One interesting, if not sharply clear and/or consistent, answer is R. G. Collingwood's.

It is set forth most directly and explicitly in his brief essay, "Religion, Science, and Philosophy" (in Faith & Reason: 89-92). Actually, the topic of this essay is the "quarrel between religion and science," the sour ce of which, Collingwood says, is that "religion has in the past tried to usurp, in certain respects, the place of science, and science has retaliated, in more recent times, by trying to usurp the place of religion" (89). This quarrel, he argues, "is based on sheer confusion of thought, first perhaps arising in the heads of the champions of religion, and now chiefly observable among the champions of science" (90). "[T]he business of good science is to be scientific, and the business of good religion is to be religious; and to recommend a religion because it is in accordance with, or verified by, or derived from science is just as silly as to recommend a scientific theory because it is consecrated by religion. In both cases, the proposed criterion is wildly irrelevant" (90). "But people never make mistakes without a reason; and in this case the reason is that they have not clearly thought out the relation of religion on the one hand, and of science on the other, to that central and most obscure activity of the human mind which is called philosophy." And then the sentence: "Philosophy is the knowledge of ultimate reality" (91). Both religion and science, Collingwood continues, 

are just enough concerned with ultimate reality to facilitate a hasty identification of both with philosophy and therefore with each other. And if they are both identical with philosophy and therefore with each other, it follows that there must be war to the knife between them, because they are trying to do the same work and trying to do it with different tools, in different ways, with inevitably different results. Certainly the God of religion is ultimate reality; but in religion we seek not to grasp this reality in an act of knowledge, but to achieve a living unity with it, consciously adoring it and enjoying it in the act of adoration. And certainly, the Nature of science is ultimate reality; but in science we are analyzing it, dissecting it into features each of which is by itself an abstraction, a fiction of scientific understanding.
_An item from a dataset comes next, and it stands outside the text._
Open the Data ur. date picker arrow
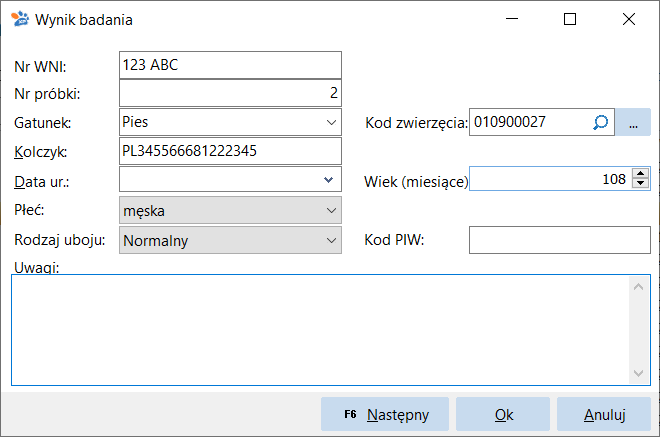 tap(328, 180)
The living unity of the object of religion is in science dismembered and scattered broadcast into an infinity of particles. Now both these methods of approaching the ultimate reality are possible and, so far as they go, valid; more, they are both necessary; and without practicing them both, no human mind can approach reality at all. But there is something else we can do to reality, something that is neither religion nor science but philosophy: we can know it, not in its fragments, as the scientist knows, but in its wholeness; yet not living in its wholeness only as we do in religion, but knowing ourselves as living in it and it as living in ourselves. And in this knowledge, which is philosophy, we see for the first time that religion is not philosophy and that science is not philosophy, but that each is a necessary part of that life which, when it comes to reflect upon itself, recognizes itself as the life of philosophy (91). 
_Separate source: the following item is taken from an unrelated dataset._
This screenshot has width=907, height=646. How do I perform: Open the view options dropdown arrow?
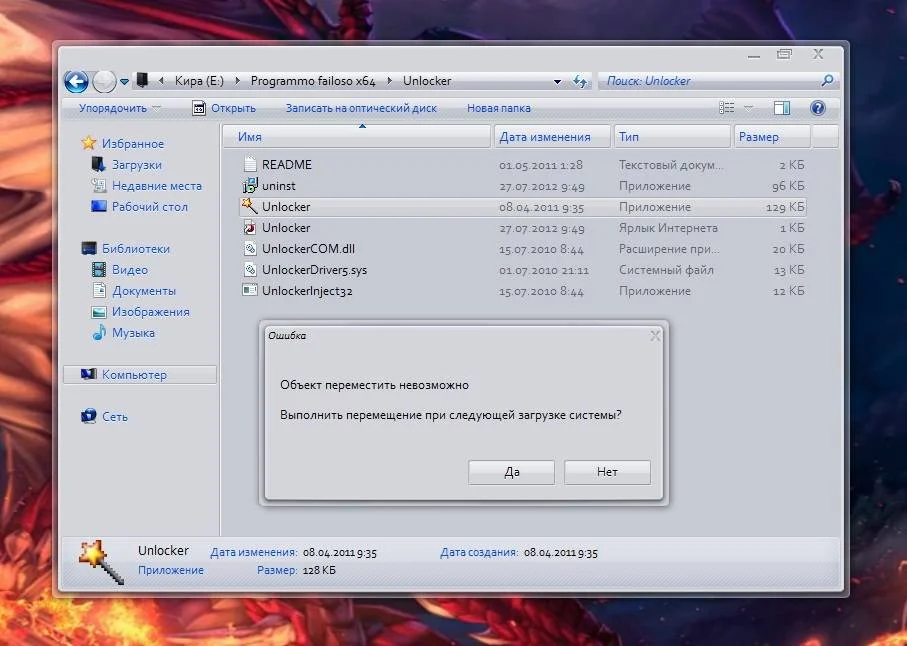[748, 108]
There are things about this passage that I, at any rate, find unclear. For one thing, if anything is clear, it's that Collingwood is at pains to distinguish science and religion from one another by distinguishing them both from philosophy, with which they have too easily been identified. But, then, he proceeds to conclude that science and religion are each "a necessary part" of the life that, becoming reflective, recognizes itself as "the life of philosophy." And with this, he seems to come very close indeed to reidentifying the very things he evidently wants to distinguish! Or, again, I am not at all clear about just why he understands science to differ from philosophy. Is it because, unlike philosophy, which knows ultimate reality "in its wholeness," science knows it only "in its fragments"? Or is it (also) because, whereas philosophy "knows" ultimate reality, science doesn't "know" it at all, but "merely analyzes" it, "dissecting it into features each of which is by itself an abstraction, a fiction of scientific understanding"—as he seems to conclude by emphasizing (92)?
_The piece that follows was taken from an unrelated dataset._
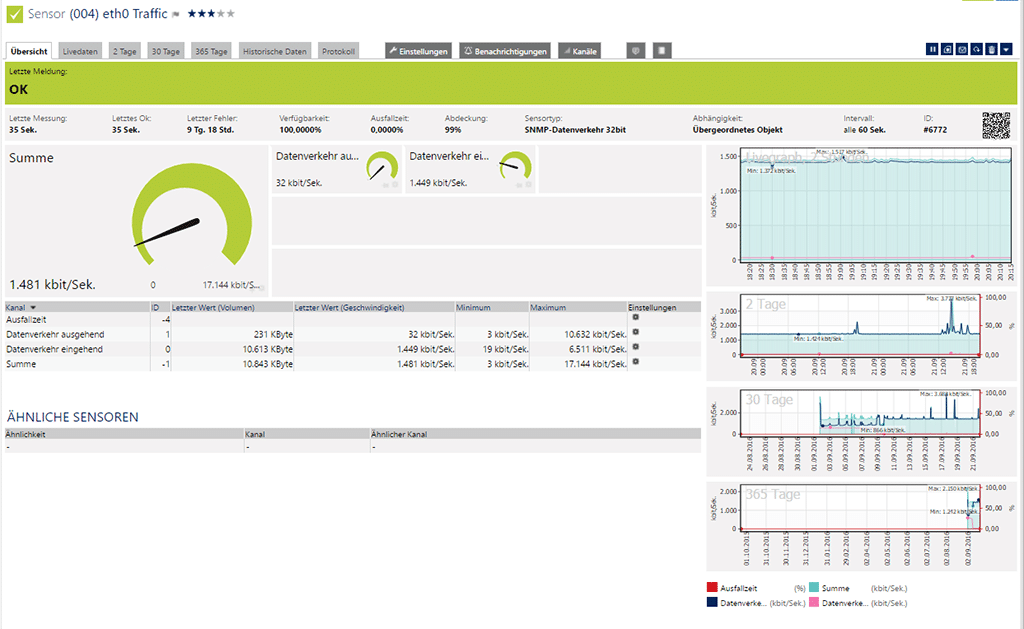Open Benachrichtigungen settings
This screenshot has width=1024, height=629.
(x=505, y=50)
But, regardless of these and some other unclarities and / or inconsistencies—not to mention difficulties in reconciling this essay with the argument of Faith and Reason, where philosophy plays no role at all, and its knowing ultimate reality in its wholeness is in effect completely ruled out by limiting "reason," of which philosophy, presumably, is a form, solely to knowledge of the "finite," or of "fragments"!—I think Collingwood can be fairly claimed as supporting an answer to the question not all that unlike my own. 

This is so, at any rate, with the provision that "philosophy," as Collingwood uses it is, for all practical purposes, what I mean, more specifically, by "metaphysics." Thus, on his view, as on mine, science and metaphysics are alike in both being matters of "knowledge" and in both having to do, in their ways, with "ultimate reality." They differ, however, because, whereas metaphysics is knowledge of ultimate reality as a whole, or "in its wholeness," science is knowledge of ultimate reality in its parts, or "in its fragments." On the other hand, religion and metaphysics are alike, and both different from science, in being concerned, in their ways, with ultimate reality as a whole. But whereas religion is, as I would say, "existential" in being concerned with achieving a living unity with ultimate reality as a whole, and thus with its meaning for us, metaphysics, like science, is "intellectual" in its concern with grasping ultimate reality in an act of knowledge, and thus with the structure of ultimate reality in itself. 

My most significant difference from Collingwood, probably, is that I am (I trust!) a good deal clearer and more consistent than he is in recognizing the important difference between the "empirical" and the "existential" aspects of human experience—and in the corresponding differences it makes for between religion, science, and philosophy, or metaphysics. The distinction he makes, and seems concerned to emphasize, however inconsistently, between philosophy's "knowing" ultimate reality and science's "merely analyzing" it is perhaps the closest he comes to touching on this difference—and these differences. On the other hand, he doesn't seem to feel the need that I feel to insist that the knowledge philosophy may fairly claim to have of ultimate reality insofar as it is metaphysics is, in its own way, as "abstract" as that of science, even if the structure it seeks to know, or "analyze," is that revealed by our existential experience, as distinct from the structures accessible through analysis of our empirical experience.